Alex Dutilh, Jazzman, mars 2005, n° 111
On connaît ce graffiti, qui apparut sur les murs de New York dans les jours qui suivirent la mort de Charlie Parker, en mars 1955 : « Bird Lives ! » Intuition prophétique que sa musique continuerait à vibrer, à bouleverser, à laisser médusé, à inspirer, à terroriser, à fasciner, à impressionner, à rendre amoureux, à guérir du désespoir, à être un cri de venue au monde, à hurler que le monde va mal, à combattre la solitude… Cinquante ans après, réécouter Charlie Parker, c’est, prendre tout cela au pied de la lettre, de plein fouet. Par quelle mystérieuse alchimie sa dimension dépasse l’humaine condition ? Ose tous les débordements de la musique et de la vie pour y gagner une jeunesse non seulement éternelle mais universelle ? C’est pour approcher des réponses encore possibles que nous avons réalisé ce dossier consacré à Bird, cinquante ans après.
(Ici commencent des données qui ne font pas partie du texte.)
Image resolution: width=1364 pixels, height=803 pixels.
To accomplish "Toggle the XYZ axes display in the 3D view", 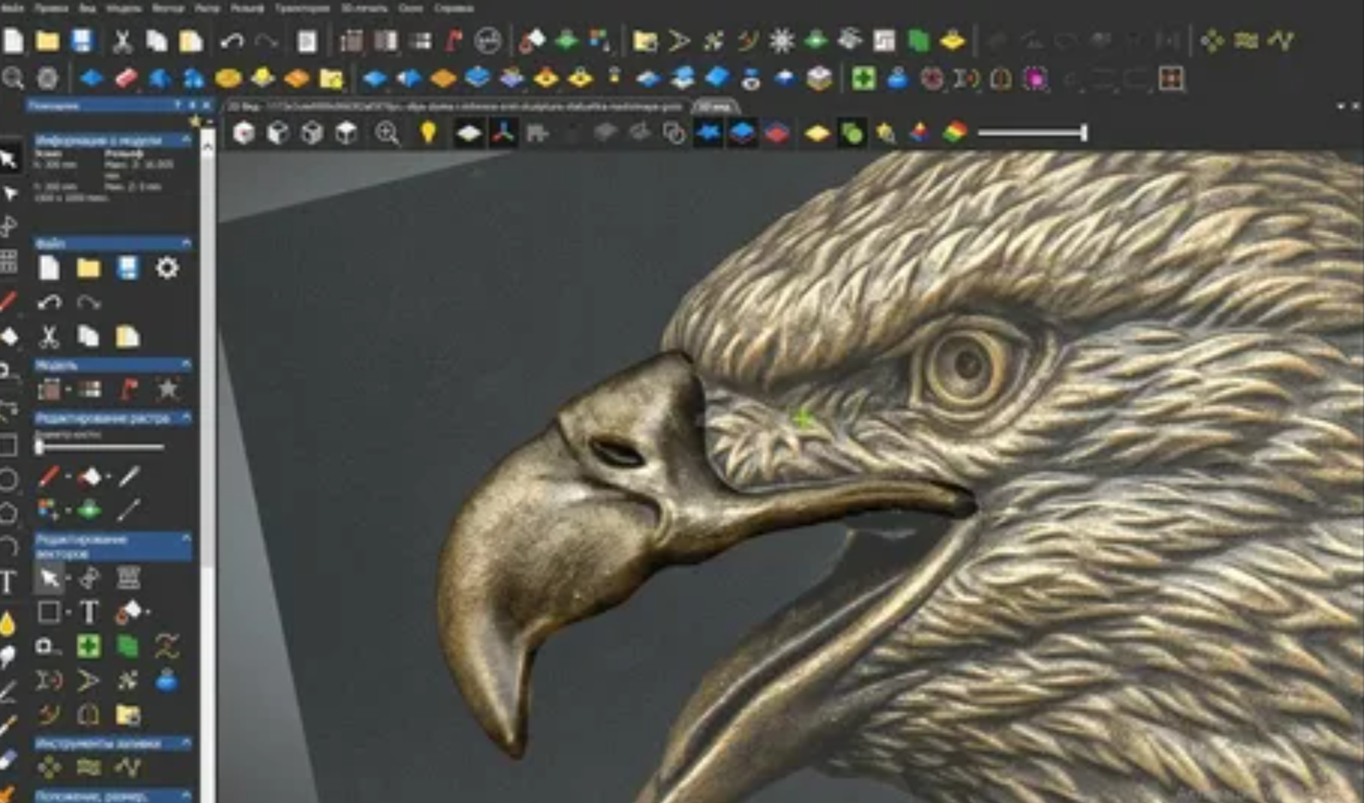I will tap(504, 133).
Au moment où nous y travaillions, nous apprenions une terrible nouvelle. Oui, terrible. La disparition d’un label indépendant français qui forçait le respect : Sketch. Une trentaine d’albums en cinq ans, produits avec un goût affirmé par Philippe Ghielmetti. Par dix fois, nous les avions salués d’un « Choc », douze autre fois d’un « Quatre étoiles ». Tout simplement parce que, à l’instar du label Owl de Jean-Jacques Pussiau un quart de siècle plus tôt, il y avait là une adéquation parfaite, une harmonie, entre le design graphique, la qualité de la prise de son et l’exigence artistique de chacun des projets, résolument inscrits dans une démarche de création. Au fil du temps, des affinités électives s’étaient fait jour, comme une famille musicale fédérée par l’enthousiasme communicatif de Philippe Ghielmetti.
Pourquoi et comment Sketch en est-il arrivé au dépôt de bilan, début février ? Parce que pour assurer cette qualité de production dans la légalité, les impératifs de gestion (la masse des investissements, des immobilisations, des stocks…) sont trop lourds. Il n’aurait pas fallu dépenser plus que les sommes qui rentraient. C’est désespérément simple, l’économie. À moins de se trouver dans un monde idéal où les banques sont là pour aider à prendre des risques sur le long terme. Parions que dans vingt ans, ce label sera devenu mythique et qu’on se l’arrachera comme témoin de son temps. Nous souhaitons plutôt que Sketch puisse retrouver très vite un repreneur (un distributeur ?) qui continue à exploiter ses trente glorieuses traces. Parce que les musiciens de Sketch, eux, continuent à vivre.